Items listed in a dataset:

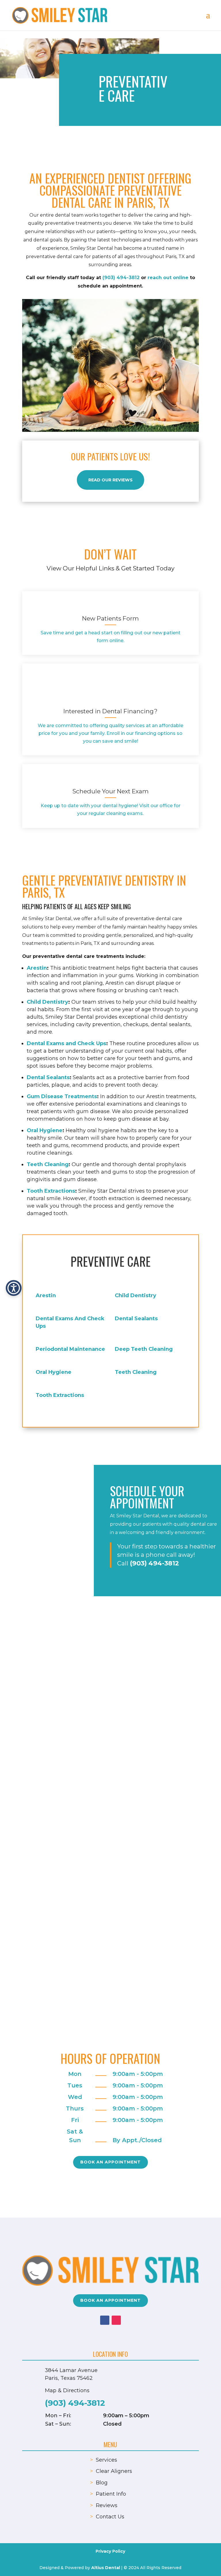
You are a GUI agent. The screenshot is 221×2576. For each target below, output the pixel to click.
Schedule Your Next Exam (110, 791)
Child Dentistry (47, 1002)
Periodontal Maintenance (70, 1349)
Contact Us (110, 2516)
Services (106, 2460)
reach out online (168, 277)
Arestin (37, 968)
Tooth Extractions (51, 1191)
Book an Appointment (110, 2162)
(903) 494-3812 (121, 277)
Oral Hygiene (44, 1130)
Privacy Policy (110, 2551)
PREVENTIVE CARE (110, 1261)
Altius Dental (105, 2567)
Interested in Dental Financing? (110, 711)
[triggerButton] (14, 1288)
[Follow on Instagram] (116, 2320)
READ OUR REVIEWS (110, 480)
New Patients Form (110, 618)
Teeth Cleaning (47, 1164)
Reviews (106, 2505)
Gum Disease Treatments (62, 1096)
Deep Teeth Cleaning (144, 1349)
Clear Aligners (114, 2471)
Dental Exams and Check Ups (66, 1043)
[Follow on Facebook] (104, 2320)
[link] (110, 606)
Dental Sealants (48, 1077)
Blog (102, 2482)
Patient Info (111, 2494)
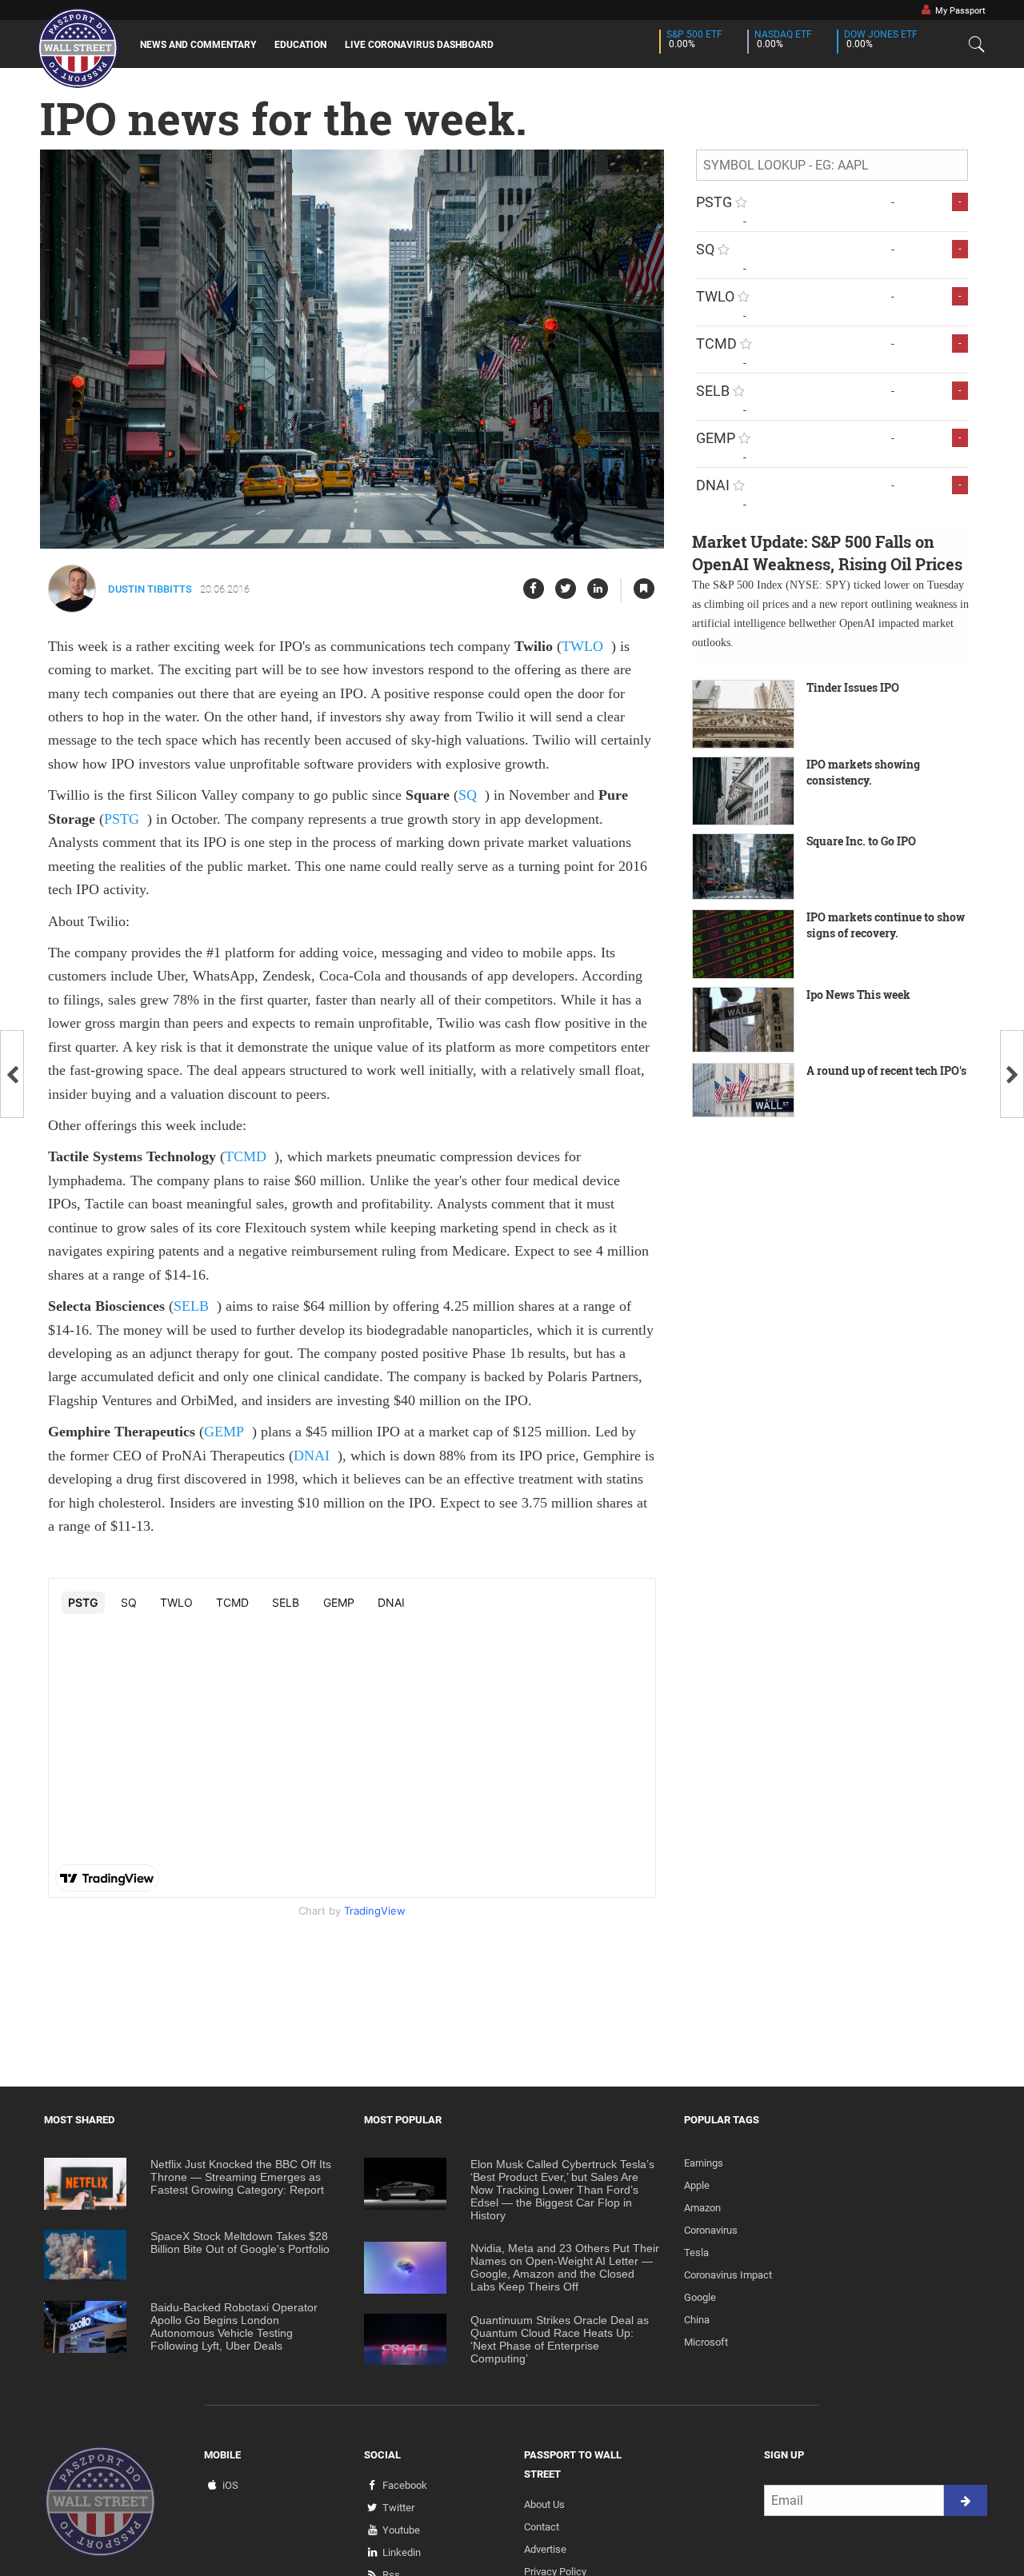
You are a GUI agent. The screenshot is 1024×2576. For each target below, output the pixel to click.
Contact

Description of the task: Of the entries above, repeat exactly the lines between the line with "reach out online (168, 277)" and the line with "[Follow on Instagram] (116, 2320)", inclusive, and no others.

Reply:
reach out online (168, 277)
Arestin (37, 968)
Tooth Extractions (51, 1191)
Book an Appointment (110, 2162)
(903) 494-3812 (121, 277)
Oral Hygiene (44, 1130)
Privacy Policy (110, 2551)
PREVENTIVE CARE (110, 1261)
Altius Dental (105, 2567)
Interested in Dental Financing? (110, 711)
[triggerButton] (14, 1288)
[Follow on Instagram] (116, 2320)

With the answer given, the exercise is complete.